• _WORK TASK_: The line containing "Đèn tường cổ điển (53, 2401)" marks the start; repeat it and every following line exactly through the end of the entries.

------ DATASET CONTENT

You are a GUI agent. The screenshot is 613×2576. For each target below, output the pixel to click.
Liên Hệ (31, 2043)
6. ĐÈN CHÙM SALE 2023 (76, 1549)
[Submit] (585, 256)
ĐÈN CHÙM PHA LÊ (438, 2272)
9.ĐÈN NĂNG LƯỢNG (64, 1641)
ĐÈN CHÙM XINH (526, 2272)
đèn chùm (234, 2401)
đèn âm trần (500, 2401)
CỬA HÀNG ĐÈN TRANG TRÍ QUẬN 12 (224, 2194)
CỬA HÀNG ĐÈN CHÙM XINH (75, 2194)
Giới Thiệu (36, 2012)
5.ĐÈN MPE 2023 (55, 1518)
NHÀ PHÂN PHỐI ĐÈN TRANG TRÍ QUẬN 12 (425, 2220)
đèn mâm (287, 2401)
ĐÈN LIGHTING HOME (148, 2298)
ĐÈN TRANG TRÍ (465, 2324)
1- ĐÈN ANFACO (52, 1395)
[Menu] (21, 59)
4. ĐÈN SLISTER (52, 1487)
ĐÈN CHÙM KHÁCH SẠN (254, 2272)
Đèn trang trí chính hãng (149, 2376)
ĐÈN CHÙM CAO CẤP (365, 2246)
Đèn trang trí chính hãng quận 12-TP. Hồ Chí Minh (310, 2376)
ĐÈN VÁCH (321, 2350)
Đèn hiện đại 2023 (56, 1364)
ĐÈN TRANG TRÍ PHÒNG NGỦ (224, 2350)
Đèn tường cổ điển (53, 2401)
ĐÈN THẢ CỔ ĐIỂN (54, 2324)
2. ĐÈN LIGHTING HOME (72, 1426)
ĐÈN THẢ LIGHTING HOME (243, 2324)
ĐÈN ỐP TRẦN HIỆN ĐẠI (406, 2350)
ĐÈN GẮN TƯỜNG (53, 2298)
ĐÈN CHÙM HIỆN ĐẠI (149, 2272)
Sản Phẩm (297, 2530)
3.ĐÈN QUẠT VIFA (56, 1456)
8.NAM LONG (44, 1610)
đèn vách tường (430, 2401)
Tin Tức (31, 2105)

------------

• _RESPONSE TO THIS EXERCISE_:
Đèn tường cổ điển (53, 2401)
ĐÈN THẢ CỔ ĐIỂN (54, 2324)
2. ĐÈN LIGHTING HOME (72, 1426)
ĐÈN THẢ LIGHTING HOME (243, 2324)
ĐÈN ỐP TRẦN HIỆN ĐẠI (406, 2350)
ĐÈN GẮN TƯỜNG (53, 2298)
ĐÈN CHÙM HIỆN ĐẠI (149, 2272)
Sản Phẩm (297, 2530)
3.ĐÈN QUẠT VIFA (56, 1456)
8.NAM LONG (44, 1610)
đèn vách tường (430, 2401)
Tin Tức (31, 2105)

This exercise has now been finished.